Moong Dhal Chilla (pancakes)

This post is brought to you by “What in the hell am I going to do with that half bag of moong dhal that’s been living rent free in my cupboard?”

Pancakes, that’s what. No egg, no milk, just…dhal. But you will need a blender. I’m sorry.

1 cup hulled moong dhal, soaked in 1 cup of water for 3 hours

2 Green Chillies

1 inch of Ginger

then to stir into the batter:

1 tsp Haldi/turmeric powder

1 tsp Salt

1 tsp Red Chilli Powder

to add to the chilla:

chopped fresh coriander or parsley if you loathe coriander

Chaat masala powder (I use garam masala as I had no chaat)

Vegetable oil

Soak the dhal in cold water for 3 hours.

Drain well, then grind to a thick batter in a blender, along with the ginger and the chillies. If the grinder struggles, add water a tbs at a time.

Pour that mixture out into a bowl, and stir in the additional spices.

This needs to be a thick batter that you can spread around a pan. I had to add 3 tbs of water in the end as mine was too thick to spread. It just sort of lumped around.

Cook off a test pancake, to check the salt levels. Moong seems to eat up the salt!

Here is a link to how it’s done by someone who’s used to it, but I am not, so mine are…splodgy…but still tasty!
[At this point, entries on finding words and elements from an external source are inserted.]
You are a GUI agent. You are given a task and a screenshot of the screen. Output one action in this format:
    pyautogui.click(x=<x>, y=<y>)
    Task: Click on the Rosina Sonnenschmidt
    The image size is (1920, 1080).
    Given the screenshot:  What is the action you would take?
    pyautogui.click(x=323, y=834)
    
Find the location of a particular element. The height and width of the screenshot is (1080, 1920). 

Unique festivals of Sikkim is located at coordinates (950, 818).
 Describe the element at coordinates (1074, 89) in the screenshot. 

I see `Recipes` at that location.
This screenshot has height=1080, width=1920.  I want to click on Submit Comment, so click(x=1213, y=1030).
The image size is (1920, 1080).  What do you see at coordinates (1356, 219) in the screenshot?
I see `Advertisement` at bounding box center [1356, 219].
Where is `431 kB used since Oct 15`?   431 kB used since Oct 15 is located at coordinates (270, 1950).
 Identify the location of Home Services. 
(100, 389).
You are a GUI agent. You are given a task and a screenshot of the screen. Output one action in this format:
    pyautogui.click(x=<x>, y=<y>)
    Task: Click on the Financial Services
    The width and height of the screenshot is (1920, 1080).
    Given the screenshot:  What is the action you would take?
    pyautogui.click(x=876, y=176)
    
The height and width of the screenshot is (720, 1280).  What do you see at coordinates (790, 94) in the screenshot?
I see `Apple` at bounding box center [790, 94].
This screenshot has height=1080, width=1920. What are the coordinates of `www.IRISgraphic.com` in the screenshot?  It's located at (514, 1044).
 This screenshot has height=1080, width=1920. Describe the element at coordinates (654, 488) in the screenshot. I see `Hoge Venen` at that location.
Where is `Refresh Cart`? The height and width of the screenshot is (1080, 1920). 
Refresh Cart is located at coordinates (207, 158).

No doubt with practice I could get them thinner, but mine are just fine.

Heat a flat pan on a medium heat.

Brush oil on the pan.

Put 1/4 cup of batter in the pan, and spread it out into a circle. Ish.

Drizzle 1 tsp oil.

Add the chopped herb of choice and the masala, then after a minute, try to flip it over. If it sticks, give it another 30 seconds.

Flip and cook for another minute.

Serve with the chutney of your choice!